This invention relates to electrostatic printing and, more particularly, to an improved electrostatic printing master adapted for the use of conventional silver halide photographic techniques during preparation of the master for printing.
Electrostatic printing is well-known in the art and has been proposed as an alternative to other printing techniques. In one method of electrostatic printing, one first prepares a "master" that is capable of selectively holding electrostatic charges to form the desired image. The master is exposed to a corona discharge that forms a latent electrostatic image, and contacted with dry or liquid toner of the opposite electrostatic charge to develop the image. The toned image is then transferred to a substrate, typically paper, where the toner is fused to fix the image, and the master is returned for the next printing cycle.

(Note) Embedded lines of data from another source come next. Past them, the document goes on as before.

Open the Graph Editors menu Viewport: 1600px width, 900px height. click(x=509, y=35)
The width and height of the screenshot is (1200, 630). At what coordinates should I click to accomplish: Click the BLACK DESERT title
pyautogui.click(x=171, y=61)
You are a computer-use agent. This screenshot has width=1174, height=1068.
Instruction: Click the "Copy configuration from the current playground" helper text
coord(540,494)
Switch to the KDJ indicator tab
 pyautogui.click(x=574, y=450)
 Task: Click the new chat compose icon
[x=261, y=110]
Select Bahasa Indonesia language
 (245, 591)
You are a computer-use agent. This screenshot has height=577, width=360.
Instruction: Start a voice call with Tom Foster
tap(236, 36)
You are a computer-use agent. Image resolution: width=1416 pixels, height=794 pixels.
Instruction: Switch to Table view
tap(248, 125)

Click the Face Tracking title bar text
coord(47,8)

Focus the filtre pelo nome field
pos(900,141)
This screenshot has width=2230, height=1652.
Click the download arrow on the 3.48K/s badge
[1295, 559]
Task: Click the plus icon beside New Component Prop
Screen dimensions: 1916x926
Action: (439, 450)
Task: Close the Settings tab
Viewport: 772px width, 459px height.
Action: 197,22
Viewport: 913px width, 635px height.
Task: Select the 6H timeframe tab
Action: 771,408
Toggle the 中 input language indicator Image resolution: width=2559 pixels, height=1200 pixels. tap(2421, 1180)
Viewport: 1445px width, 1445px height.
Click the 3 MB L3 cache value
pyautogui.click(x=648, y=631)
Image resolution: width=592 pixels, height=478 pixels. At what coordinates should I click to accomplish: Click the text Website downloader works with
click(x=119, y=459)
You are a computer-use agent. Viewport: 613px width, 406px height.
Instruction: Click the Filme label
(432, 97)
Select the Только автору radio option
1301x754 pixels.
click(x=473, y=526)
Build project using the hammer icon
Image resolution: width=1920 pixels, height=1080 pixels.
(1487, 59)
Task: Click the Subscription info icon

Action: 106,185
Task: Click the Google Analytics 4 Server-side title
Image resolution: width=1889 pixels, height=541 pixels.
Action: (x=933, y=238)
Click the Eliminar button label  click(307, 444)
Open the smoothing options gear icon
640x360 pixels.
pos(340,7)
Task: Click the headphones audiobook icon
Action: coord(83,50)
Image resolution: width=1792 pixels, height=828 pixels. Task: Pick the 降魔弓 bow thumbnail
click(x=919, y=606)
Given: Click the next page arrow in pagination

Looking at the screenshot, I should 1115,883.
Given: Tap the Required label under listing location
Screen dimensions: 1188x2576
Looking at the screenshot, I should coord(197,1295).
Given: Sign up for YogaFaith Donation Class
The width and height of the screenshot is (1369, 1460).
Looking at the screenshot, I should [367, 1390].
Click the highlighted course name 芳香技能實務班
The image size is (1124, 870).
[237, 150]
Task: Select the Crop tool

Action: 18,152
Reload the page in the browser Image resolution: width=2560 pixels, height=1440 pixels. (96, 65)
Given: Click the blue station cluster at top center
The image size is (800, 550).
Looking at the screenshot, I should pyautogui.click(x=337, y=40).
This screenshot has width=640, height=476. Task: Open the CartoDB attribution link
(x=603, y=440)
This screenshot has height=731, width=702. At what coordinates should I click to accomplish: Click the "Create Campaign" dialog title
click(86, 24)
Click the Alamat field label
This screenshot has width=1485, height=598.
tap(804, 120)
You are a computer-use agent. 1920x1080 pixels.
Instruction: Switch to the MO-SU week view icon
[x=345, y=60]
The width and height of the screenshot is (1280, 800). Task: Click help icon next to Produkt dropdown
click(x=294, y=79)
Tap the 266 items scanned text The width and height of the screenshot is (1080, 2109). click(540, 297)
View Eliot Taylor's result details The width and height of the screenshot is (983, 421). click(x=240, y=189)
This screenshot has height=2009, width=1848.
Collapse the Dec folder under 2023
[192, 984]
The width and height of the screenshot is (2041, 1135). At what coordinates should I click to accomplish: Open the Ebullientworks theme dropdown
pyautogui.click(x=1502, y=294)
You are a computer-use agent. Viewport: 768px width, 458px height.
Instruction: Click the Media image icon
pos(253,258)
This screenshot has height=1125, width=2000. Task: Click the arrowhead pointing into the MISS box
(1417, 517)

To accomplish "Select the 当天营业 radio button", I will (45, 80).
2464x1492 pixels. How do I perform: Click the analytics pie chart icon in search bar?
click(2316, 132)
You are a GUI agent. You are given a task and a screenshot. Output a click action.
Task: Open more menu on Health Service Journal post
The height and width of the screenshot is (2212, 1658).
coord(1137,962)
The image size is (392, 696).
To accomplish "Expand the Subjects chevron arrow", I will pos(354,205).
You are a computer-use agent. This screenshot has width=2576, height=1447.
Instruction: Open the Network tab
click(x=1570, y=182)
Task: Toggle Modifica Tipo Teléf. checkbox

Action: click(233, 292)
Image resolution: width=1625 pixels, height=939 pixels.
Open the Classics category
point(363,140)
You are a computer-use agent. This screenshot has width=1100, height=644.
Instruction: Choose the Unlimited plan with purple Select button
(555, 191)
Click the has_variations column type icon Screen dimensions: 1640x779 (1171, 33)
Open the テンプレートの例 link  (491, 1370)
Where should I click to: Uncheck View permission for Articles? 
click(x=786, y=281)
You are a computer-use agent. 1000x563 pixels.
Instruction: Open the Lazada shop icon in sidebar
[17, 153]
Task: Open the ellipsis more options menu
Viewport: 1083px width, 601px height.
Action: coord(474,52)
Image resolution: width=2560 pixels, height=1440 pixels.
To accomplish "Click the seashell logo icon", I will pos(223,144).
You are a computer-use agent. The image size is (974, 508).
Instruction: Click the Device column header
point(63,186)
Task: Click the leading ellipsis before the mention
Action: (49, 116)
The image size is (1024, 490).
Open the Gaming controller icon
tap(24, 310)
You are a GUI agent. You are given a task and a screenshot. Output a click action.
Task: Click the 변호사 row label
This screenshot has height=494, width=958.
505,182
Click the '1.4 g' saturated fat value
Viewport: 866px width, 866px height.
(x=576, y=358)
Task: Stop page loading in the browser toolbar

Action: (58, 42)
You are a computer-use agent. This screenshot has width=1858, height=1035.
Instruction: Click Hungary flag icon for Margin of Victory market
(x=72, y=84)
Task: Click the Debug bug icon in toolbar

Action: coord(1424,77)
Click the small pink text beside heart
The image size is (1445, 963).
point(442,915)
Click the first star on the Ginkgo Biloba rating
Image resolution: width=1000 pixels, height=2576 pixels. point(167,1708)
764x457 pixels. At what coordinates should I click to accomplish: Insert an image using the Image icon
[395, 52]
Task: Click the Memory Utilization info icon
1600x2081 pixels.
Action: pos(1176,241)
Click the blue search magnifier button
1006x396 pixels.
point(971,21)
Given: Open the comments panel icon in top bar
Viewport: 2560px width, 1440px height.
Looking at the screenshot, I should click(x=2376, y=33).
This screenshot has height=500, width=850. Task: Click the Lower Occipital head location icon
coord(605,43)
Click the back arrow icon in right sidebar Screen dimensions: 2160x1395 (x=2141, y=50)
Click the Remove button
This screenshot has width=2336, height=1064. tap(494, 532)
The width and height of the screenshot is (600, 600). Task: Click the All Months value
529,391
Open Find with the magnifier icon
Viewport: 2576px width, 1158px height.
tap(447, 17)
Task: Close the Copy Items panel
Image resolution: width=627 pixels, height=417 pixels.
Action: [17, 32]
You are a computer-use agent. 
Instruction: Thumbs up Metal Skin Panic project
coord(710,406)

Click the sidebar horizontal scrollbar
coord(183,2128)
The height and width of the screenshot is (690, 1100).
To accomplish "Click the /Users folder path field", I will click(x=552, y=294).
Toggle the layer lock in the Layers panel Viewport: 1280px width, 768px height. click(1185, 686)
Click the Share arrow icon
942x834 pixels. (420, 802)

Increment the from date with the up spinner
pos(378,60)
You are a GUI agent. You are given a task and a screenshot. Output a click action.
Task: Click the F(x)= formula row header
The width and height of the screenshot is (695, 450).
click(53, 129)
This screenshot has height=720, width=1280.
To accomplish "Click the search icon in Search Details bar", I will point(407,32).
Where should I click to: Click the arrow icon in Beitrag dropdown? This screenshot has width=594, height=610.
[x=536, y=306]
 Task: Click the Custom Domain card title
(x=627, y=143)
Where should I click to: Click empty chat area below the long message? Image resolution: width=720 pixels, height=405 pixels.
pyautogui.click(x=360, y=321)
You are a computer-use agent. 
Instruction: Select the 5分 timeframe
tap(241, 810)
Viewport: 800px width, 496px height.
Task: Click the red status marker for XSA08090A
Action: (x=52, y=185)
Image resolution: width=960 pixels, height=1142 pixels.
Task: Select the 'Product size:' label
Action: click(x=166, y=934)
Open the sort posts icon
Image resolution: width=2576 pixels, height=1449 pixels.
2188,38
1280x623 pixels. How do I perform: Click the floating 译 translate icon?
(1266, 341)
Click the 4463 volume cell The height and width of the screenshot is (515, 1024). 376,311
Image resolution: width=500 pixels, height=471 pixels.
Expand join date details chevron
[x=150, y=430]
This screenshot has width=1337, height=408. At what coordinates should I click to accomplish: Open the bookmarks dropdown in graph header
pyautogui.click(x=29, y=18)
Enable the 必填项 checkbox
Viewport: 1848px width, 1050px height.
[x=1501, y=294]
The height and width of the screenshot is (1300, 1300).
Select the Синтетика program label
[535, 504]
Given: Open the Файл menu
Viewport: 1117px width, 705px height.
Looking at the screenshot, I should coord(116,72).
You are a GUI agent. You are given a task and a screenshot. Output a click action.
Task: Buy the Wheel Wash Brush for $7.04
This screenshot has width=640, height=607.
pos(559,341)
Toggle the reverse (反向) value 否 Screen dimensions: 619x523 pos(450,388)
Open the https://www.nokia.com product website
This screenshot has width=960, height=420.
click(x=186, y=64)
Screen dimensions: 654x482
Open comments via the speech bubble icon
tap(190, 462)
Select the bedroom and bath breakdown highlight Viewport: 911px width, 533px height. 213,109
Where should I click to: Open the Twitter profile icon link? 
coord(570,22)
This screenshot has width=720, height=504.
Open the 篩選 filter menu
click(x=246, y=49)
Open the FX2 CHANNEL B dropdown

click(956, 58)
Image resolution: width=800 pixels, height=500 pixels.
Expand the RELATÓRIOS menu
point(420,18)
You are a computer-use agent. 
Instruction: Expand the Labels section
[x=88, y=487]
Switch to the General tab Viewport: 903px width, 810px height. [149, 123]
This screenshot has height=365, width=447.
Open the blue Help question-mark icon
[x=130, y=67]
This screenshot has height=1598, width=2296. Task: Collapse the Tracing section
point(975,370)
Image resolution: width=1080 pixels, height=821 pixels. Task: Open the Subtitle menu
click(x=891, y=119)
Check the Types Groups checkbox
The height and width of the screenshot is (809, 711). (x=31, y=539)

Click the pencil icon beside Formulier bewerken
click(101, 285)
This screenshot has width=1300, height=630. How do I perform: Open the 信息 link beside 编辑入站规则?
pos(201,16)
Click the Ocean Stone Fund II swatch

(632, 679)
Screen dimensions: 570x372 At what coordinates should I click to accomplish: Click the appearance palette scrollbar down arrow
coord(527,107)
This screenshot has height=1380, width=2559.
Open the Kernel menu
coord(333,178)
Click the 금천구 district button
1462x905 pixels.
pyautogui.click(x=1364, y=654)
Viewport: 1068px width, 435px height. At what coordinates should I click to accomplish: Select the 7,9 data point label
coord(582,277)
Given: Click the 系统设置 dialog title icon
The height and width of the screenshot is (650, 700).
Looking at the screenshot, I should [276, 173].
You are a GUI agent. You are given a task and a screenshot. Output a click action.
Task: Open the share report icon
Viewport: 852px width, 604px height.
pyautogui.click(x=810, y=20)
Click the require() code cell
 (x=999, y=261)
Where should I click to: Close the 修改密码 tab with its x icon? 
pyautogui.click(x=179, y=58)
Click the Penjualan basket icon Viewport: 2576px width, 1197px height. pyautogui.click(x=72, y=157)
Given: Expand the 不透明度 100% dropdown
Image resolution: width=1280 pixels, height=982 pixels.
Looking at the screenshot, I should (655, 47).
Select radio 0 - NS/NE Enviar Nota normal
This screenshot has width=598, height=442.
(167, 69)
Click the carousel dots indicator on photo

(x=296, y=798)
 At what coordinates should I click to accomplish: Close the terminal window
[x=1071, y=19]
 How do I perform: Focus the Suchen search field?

It has been suggested in U.S. Pat. No. 4,069,759 that an improved electrostatic printing master can be fabricated by dispersing a conventional silver halide photographic salt in an insulating polymer (e.g., gelatin), and coating the dispersion on a conducting substrate. The coating is exposed imagewise, and is developed to cause the exposed silver halide to be reduced to metallic silver. The unexposed silver halide is then dissolved and removed from the coating to fix the image. While the master suggested in U.S. Pat. No. 4,069,759 offers many advantages, and permits the use of conventional aqueous silver halide photographic chemistry when gelatin is selected as the insulating polymer, it has been found that gelatin is too highly sensitive to humidity to have practical application in a typical workplace. Gelatin rapidly absorbs moisture from the air and at moderate to high humidities no longer functions as an insulating medium, but provides a conductive path that grounds surface charges imposed on the master during the electrostatic printing process.
Thus, there is a need for an improved electrostatic printing master that will offer the advantages of being based on conventional aqueous silver halide photographic chemistry and provide superior insulating properties under relative humidity conditions commonly encountered during printing.